■ What is needed
Report every line of the records that contains the word "Continue".

■ Given records
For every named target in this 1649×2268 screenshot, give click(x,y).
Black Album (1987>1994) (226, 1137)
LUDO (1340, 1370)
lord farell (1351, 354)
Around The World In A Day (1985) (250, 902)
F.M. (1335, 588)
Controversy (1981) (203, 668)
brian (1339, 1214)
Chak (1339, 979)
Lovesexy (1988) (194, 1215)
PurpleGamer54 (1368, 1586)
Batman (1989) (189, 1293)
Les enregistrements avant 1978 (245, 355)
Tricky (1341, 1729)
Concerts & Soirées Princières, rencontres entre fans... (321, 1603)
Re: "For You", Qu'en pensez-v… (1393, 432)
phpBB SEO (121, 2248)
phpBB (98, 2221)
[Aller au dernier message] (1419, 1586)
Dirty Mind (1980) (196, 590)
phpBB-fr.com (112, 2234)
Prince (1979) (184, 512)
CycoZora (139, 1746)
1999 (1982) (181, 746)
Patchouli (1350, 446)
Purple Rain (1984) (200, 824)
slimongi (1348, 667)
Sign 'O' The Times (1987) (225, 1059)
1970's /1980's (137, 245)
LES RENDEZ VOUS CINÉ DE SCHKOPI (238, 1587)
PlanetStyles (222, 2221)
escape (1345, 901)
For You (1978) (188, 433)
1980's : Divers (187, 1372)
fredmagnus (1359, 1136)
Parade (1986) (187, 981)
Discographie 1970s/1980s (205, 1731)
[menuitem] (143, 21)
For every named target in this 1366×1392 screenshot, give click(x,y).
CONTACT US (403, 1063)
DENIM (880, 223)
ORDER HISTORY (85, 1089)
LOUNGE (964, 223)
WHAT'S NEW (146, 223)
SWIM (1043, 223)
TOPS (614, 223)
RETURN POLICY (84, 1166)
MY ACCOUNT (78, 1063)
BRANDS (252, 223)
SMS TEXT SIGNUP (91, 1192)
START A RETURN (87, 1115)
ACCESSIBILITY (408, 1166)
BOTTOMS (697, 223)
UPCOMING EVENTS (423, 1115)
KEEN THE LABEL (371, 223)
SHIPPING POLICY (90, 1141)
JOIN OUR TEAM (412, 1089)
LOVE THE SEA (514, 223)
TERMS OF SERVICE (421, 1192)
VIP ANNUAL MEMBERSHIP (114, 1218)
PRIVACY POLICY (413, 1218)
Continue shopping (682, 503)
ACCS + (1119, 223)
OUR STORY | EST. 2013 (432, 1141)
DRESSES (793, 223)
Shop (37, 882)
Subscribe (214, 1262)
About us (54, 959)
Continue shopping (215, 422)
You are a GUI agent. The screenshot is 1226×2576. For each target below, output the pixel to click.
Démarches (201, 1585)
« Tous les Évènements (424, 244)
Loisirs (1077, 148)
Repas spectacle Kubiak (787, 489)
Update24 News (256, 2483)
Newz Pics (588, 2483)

■ Solved exercise
Continue shopping (682, 503)
Continue shopping (215, 422)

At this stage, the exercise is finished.